*Exercise:* Set out word for word the line that contains "Given: Tap the battery indicator" and each line after it, through the end of the data below, but exclude the pictures.

*Given records:*

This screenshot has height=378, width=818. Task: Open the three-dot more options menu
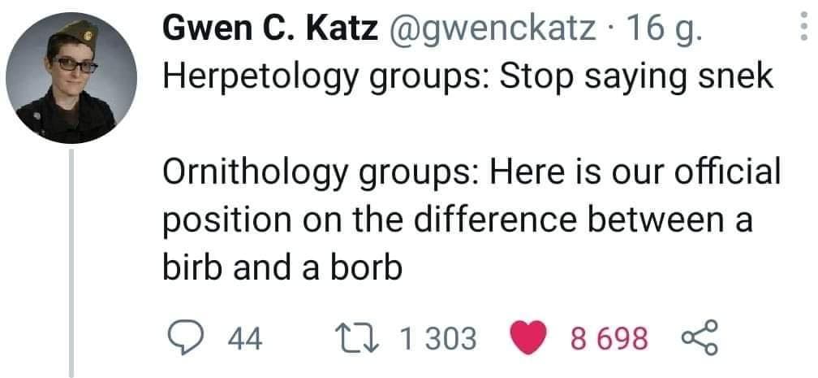pos(803,29)
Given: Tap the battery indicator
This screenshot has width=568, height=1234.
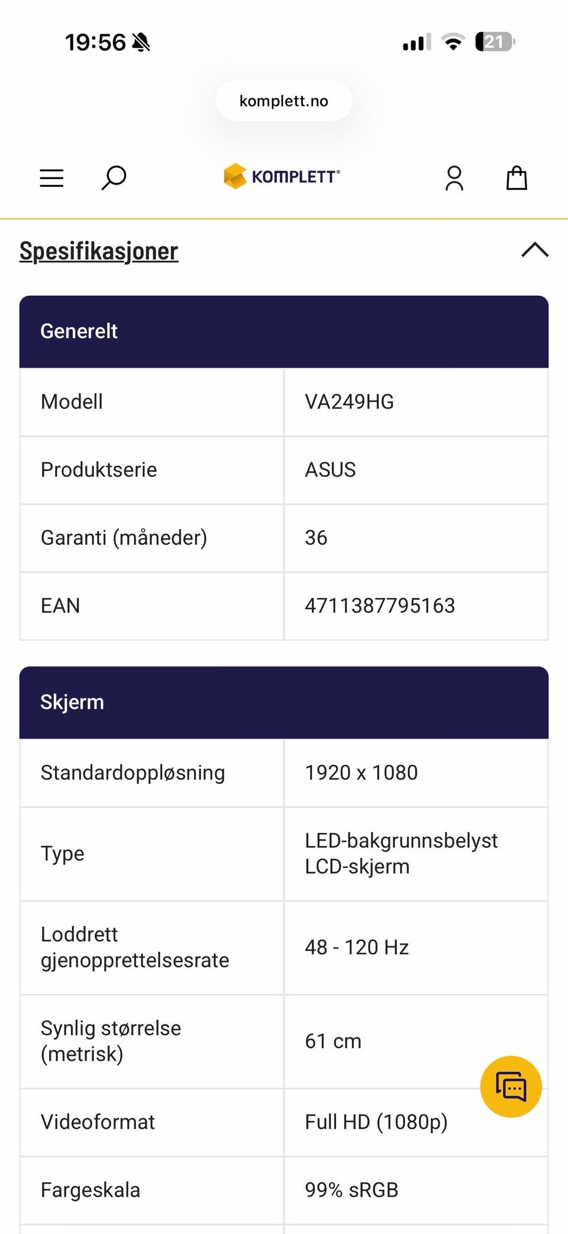Looking at the screenshot, I should point(495,42).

*Solution to this exercise:*
Given: Tap the battery indicator
This screenshot has width=568, height=1234.
Looking at the screenshot, I should point(495,42).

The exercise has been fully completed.